--- START OF Dataset entries ---
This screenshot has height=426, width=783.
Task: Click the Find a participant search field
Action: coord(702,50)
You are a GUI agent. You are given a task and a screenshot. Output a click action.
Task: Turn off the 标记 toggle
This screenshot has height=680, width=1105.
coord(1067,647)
--- END OF Dataset entries ---
--- START OF Dataset entries ---
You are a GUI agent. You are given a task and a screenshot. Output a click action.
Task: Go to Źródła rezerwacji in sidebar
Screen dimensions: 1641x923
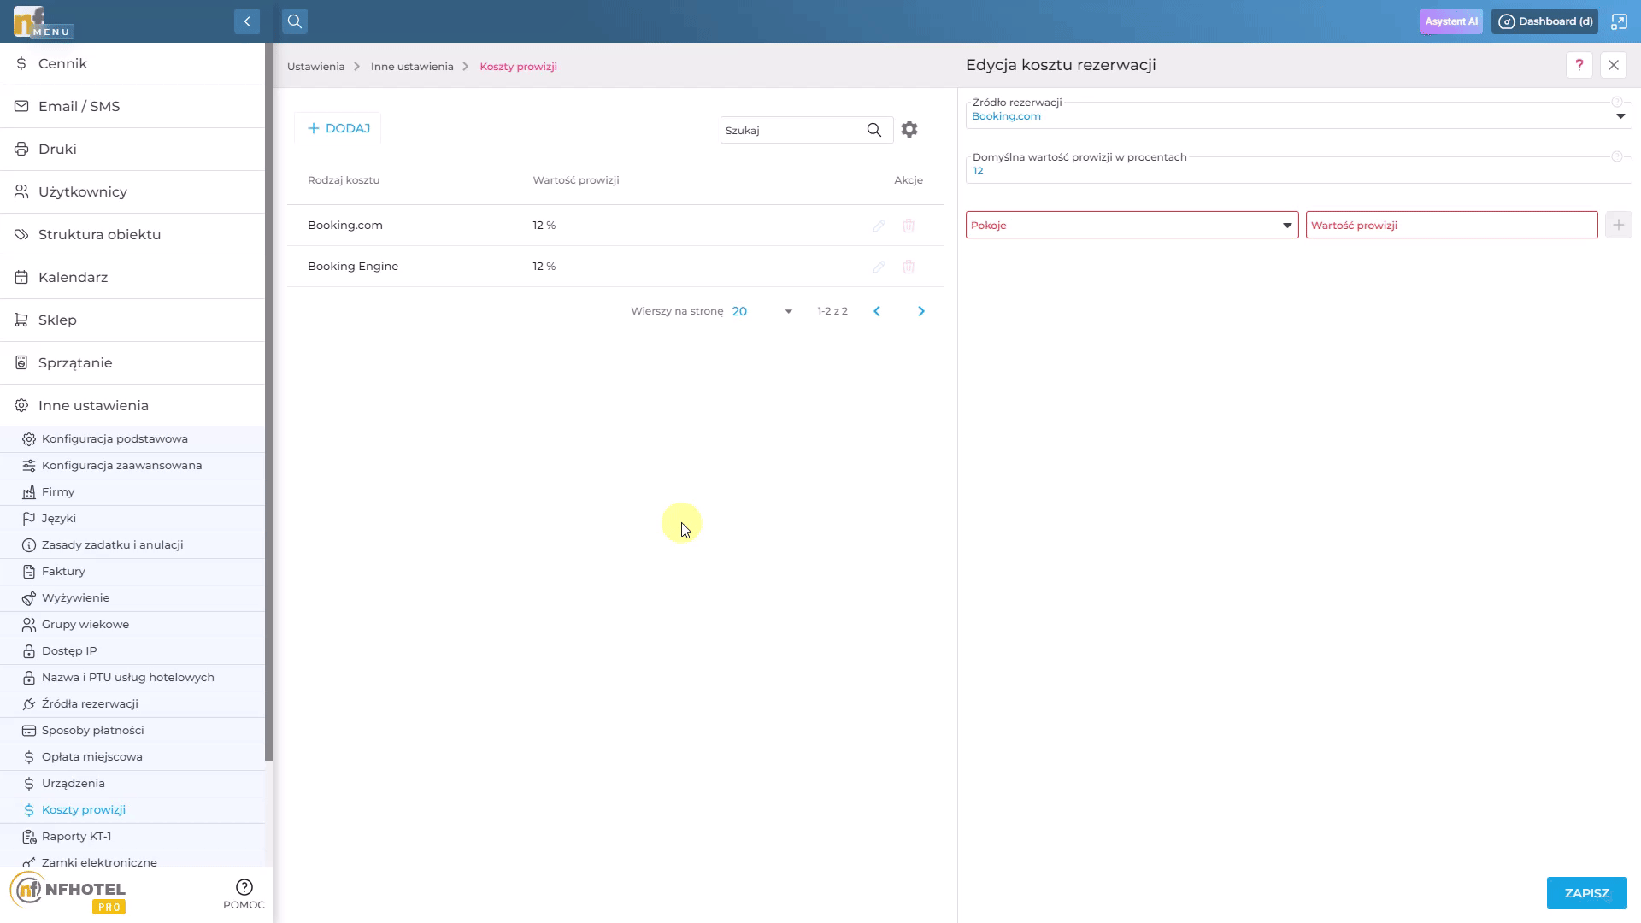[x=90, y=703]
--- END OF Dataset entries ---
● **The exercise**
Copy word for word everything from the line containing "This screenshot has height=426, width=783." down to the line containing "coord(1067,647)", including both of those lines.

● **Response**
This screenshot has height=426, width=783.
Task: Click the Find a participant search field
Action: coord(702,50)
You are a GUI agent. You are given a task and a screenshot. Output a click action.
Task: Turn off the 标记 toggle
This screenshot has height=680, width=1105.
coord(1067,647)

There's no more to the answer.